See aquacal.calibration.intrinsics.calibrate_intrinsics_all() for implementation.
Stage 2: Extrinsic Initialization¶
What it does: Initialize camera positions (extrinsics) and the water surface Z-coordinate by building a pose graph from shared underwater board observations.
Method:
Detect ChArUco corners in all cameras across all underwater frames
Build a pose graph: each camera-frame pair with detections is a node, edges connect nodes that observe the same board
BFS traversal: Starting from the reference camera (R=I, t=0), chain refractive PnP solutions through the graph to locate other cameras
Multi-frame averaging to reduce noise in extrinsic estimates
Compute initial water_z from the reference camera’s average interface distance
Input:
Underwater calibration videos (all cameras)
Intrinsics from Stage 1
ChArUco detections across all frames
Output:
Initial extrinsics (R, t) for each camera
Initial water_z (global water surface Z-coordinate)
Initial board poses (rvec, tvec) for each frame
Why BFS? Cameras in an AquaCal rig typically have non-overlapping fields of view. Direct pairwise camera-to-camera pose estimation isn’t possible. Instead, we use the calibration board as a “connector”: if cam0 and cam1 both observe the same board pose, we can chain their board-to-camera transforms to get a cam0-to-cam1 transform.

See aquacal.calibration.extrinsics.estimate_extrinsics() for implementation.
Stage 3: Joint Refractive Bundle Adjustment¶
What it does: Jointly optimize camera extrinsics, global water surface Z, and board poses to minimize refractive reprojection error.
Method: Nonlinear least-squares optimization using scipy.optimize.least_squares.
Parameters Optimized¶
The parameter vector layout is:
[tilt(0 or 2) | extrinsics(6*(N-1)) | water_z(1) | board_poses(6*F) | intrinsics(4*N or 0)]
where:
tilt (0 or 2): Optional interface tilt parameters (rx, ry) if
normal_fixed=False. Usually omitted (flat water assumption).extrinsics (6 per camera): Rodrigues vector (3) + translation vector (3) for each non-reference camera. Reference camera (cam0) is fixed at R=I, t=0.

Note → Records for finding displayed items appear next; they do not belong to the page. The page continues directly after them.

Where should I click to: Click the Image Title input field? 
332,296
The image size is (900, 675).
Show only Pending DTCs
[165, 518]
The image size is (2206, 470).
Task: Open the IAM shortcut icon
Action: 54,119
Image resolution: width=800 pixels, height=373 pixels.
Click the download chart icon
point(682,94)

water_z (1): Global water surface Z-coordinate. Same value for all cameras.
board_poses (6 per frame): Rodrigues vector (3) + translation vector (3) for each frame’s board pose.

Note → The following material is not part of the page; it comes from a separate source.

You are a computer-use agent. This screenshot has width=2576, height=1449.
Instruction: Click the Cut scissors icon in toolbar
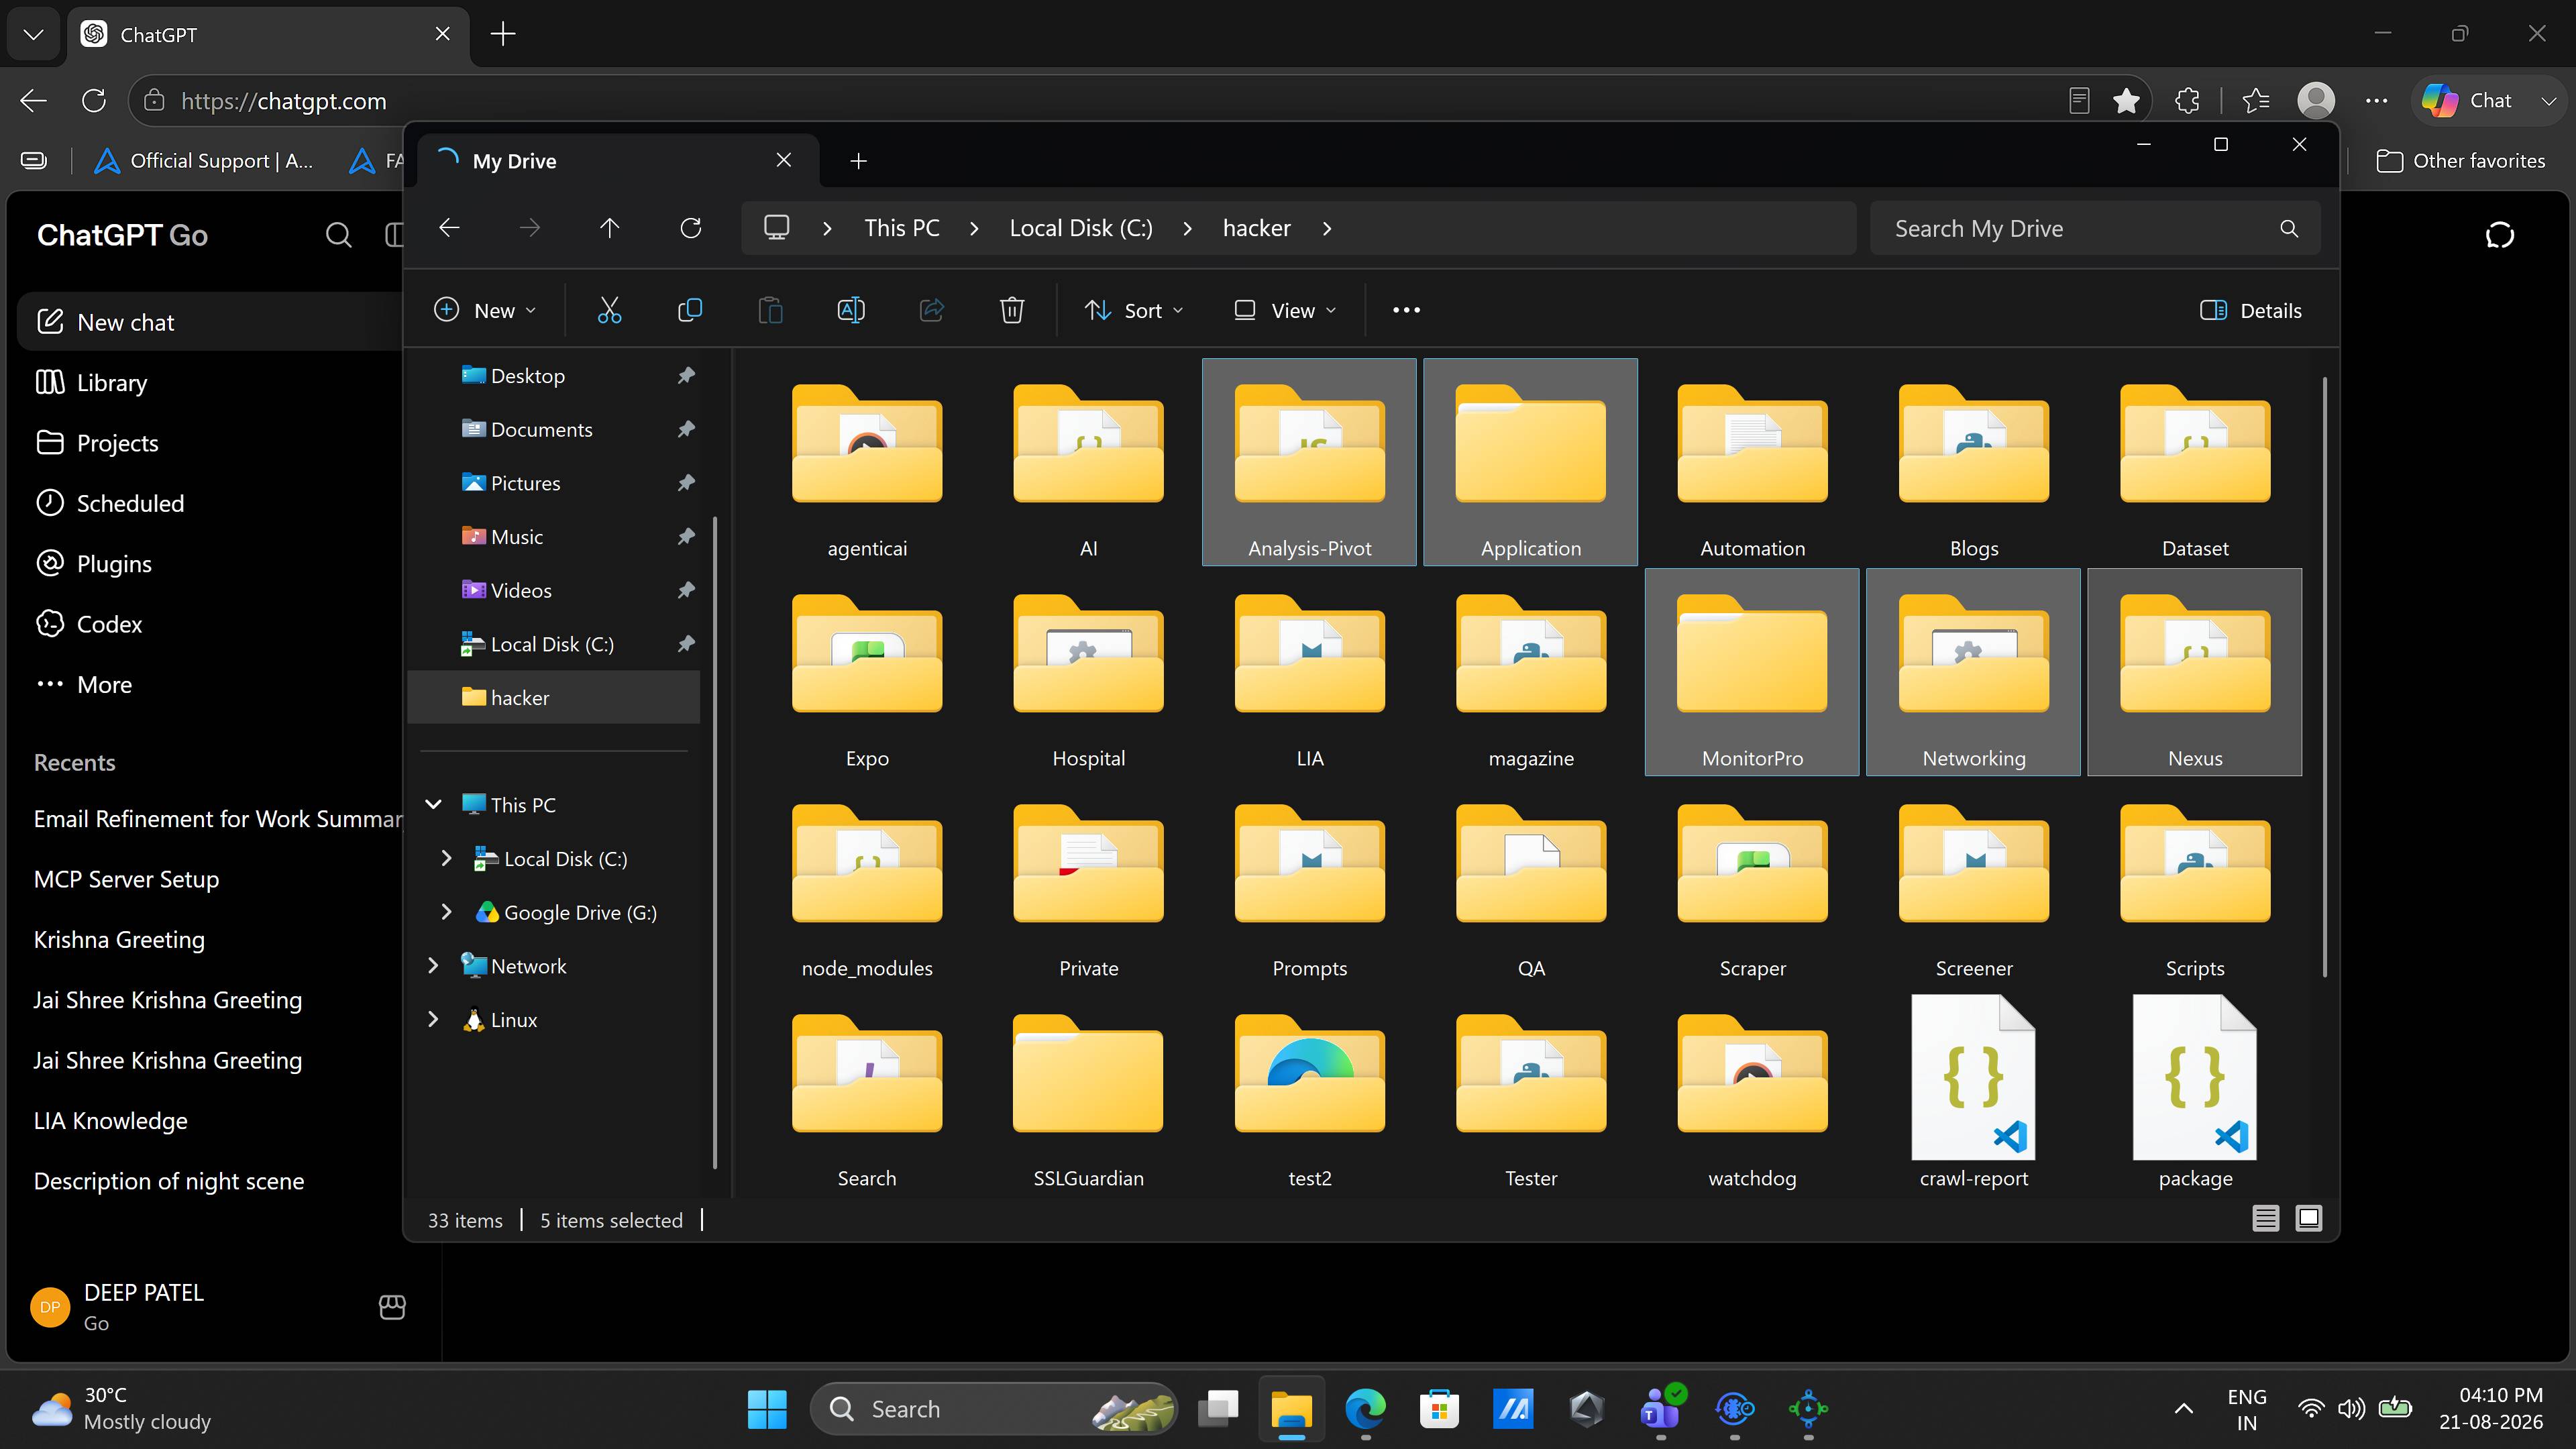(609, 310)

intrinsics (0): Not optimized in Stage 3 (deferred to Stage 4 if requested).
Example: For a 3-camera rig with 50 frames:
Extrinsics: 6 × (3 - 1) = 12 parameters
water_z: 1 parameter
Board poses: 6 × 50 = 300 parameters
Total: 313 parameters
Cost Function¶
The cost function computes refractive reprojection error for every observed corner across all cameras and frames:
where:
i = camera index
j = frame index
k = corner index within that frame
Q_{j,k} is the 3D world position of corner k in frame j (computed from board pose)

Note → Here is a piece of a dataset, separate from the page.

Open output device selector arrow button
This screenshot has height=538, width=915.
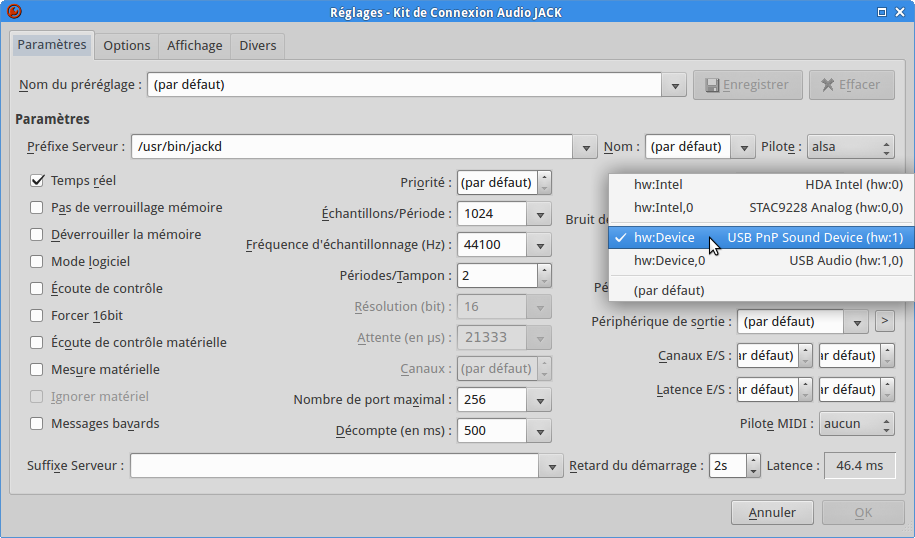[x=884, y=322]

The refractive projection uses the Newton-Raphson solver (see Refractive Geometry) to account for light bending at the water surface.
Loss function: Soft-L1 (Huber-like) loss for robustness to outliers:
This down-weights large residuals (e.g., detection errors, board motion blur) while preserving gradient information.
Bounds¶
water_z:
[0.01, 2.0]meters (must be positive and below cameras; upper bound is generous)Board tvec[2] (Z-coordinate): Must be greater than water_z (boards are underwater)
Extrinsic rvec: Unbounded (rotations can take any value)
Extrinsic tvec: Unbounded (but typically stay near initial values from Stage 2)
See aquacal.calibration.interface_estimation.optimize_interface() for implementation.
Gotcha: water_z is unobservable in non-refractive mode
When running calibration with n_air = n_water = 1.0 (as a comparison baseline to standard calibration), water_z has zero analytical gradient. Light travels in straight lines regardless of the interface position.
Despite this, water_z may drift during optimization due to:
Boundary penalties: Soft constraint to keep board Z > water_z pushes water_z downward
Numerical noise: In a flat cost valley, small numerical errors accumulate
The final water_z value in non-refractive mode is arbitrary and meaningless. All other parameters (extrinsics, board poses) are unaffected.
Use refractive mode (default n_water = 1.333) for actual calibration. Non-refractive mode is useful only for controlled comparisons.
Stage 4: Intrinsic Refinement (Optional)¶
What it does: Re-optimize all parameters from Stage 3 plus per-camera focal length and principal point.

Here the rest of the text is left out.